At the terminal, let's first see if you have this on your server:
rpm -qa | grep php
This command rpm -qa
list everything installed on your box. Pipe it through grep
to only show lines containing 'php' and you should see a decent list. On my dev box, I see output as such...
$ rpm -qa | grep php
php-5.3.3-40.el6_6.x86_64
php-mbstring-5.3.3-40.el6_6.x86_64
php-pecl-memcache-3.0.5-4.el6.x86_64
php-mysql-5.3.3-40.el6_6.x86_64
php-ldap-5.3.3-40.el6_6.x86_64
php-cli-5.3.3-40.el6_6.x86_64
php-pear-XML-Parser-1.3.4-1.el6.noarch
php-gd-5.3.3-40.el6_6.x86_64
php-pear-1.9.4-4.el6.noarch
php-pear-XML-RSS-1.0.1-1.el6.noarch
php-xml-5.3.3-40.el6_6.x86_64
php-common-5.3.3-40.el6_6.x86_64
php-pdo-5.3.3-40.el6_6.x86_64
Now if you don't see it, attempt to install it via yum
. If however, your server returns something like No package php-mbstring available or like this below:
$ sudo yum install php-mbstring
[sudo] password for mr-super-cool:
Loaded plugins: product-id, rhnplugin, subscription-manager
This system is receiving updates from RHN Classic or Red Hat Satellite.

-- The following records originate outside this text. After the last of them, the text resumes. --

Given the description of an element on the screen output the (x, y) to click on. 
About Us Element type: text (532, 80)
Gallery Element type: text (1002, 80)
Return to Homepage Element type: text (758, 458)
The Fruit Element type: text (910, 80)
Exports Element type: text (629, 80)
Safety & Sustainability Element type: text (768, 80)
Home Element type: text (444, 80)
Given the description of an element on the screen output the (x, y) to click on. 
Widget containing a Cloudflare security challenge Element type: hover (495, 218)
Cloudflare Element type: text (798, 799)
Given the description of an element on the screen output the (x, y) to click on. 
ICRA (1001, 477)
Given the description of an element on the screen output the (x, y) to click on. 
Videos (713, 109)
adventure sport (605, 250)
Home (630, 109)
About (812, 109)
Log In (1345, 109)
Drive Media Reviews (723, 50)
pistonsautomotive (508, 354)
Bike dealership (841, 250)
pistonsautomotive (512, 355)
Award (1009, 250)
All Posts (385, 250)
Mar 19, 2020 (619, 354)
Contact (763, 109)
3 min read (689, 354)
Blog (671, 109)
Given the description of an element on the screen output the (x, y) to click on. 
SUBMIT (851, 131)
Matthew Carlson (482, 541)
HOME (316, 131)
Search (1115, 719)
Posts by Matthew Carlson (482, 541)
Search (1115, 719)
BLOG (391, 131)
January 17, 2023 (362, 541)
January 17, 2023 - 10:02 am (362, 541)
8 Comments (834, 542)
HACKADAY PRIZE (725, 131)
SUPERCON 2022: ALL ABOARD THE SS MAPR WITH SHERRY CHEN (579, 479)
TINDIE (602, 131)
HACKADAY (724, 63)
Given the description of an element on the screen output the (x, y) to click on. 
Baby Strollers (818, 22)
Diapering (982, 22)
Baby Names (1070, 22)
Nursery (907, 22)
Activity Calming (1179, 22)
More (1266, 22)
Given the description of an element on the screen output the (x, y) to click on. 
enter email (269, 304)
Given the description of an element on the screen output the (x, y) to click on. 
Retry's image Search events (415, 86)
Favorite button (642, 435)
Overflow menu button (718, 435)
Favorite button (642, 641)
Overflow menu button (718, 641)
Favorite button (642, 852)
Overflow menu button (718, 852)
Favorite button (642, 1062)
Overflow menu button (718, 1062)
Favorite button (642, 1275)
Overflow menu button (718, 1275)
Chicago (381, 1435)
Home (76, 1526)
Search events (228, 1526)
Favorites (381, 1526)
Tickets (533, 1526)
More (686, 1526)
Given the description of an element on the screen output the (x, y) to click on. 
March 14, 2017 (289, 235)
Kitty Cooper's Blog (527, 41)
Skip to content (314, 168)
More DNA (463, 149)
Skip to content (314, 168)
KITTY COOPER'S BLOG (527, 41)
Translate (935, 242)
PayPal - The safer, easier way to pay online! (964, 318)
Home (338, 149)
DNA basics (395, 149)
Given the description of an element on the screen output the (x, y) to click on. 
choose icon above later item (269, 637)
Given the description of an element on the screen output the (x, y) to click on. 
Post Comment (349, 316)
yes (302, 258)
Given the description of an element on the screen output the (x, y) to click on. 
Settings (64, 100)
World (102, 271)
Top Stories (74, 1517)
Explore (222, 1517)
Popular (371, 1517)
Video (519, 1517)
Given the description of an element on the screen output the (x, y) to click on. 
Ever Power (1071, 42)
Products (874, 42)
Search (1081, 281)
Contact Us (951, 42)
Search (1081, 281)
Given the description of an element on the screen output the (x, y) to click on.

No package php-mbstring available.
Error: Nothing to do
That means you probably need to subscribe to the Extra Packages for Enterprise Linux (EPEL) Repository. Cyberciti describes this as:
EPEL (Extra Packages for Enterprise Linux) is a volunteer-based
community effort from the Fedora project to create a repository of
high-quality add-on packages that complement the Fedora-based Red Hat
Enterprise Linux (RHEL) and its compatible spinoffs, such as CentOS
and Scientific Linux.
That same page has instructions for RHEL 5 and RHEL 6:
RHEL 5.x / CentOS 5.x Users
Type the following command as root user to install repo:
# rpm -Uvh http://download.fedoraproject.org/pub/epel/5/i386/epel-release-5-4.noarch.rpm
RHEL 6.x / CentOS 6.x Users
Type the following command as root user to install repo:
# rpm -Uvh http://download.fedoraproject.org/pub/epel/6/i386/epel-release-6-8.noarch.rpm
For RHEL 7
For RHEL 7 let yum take care of that for you.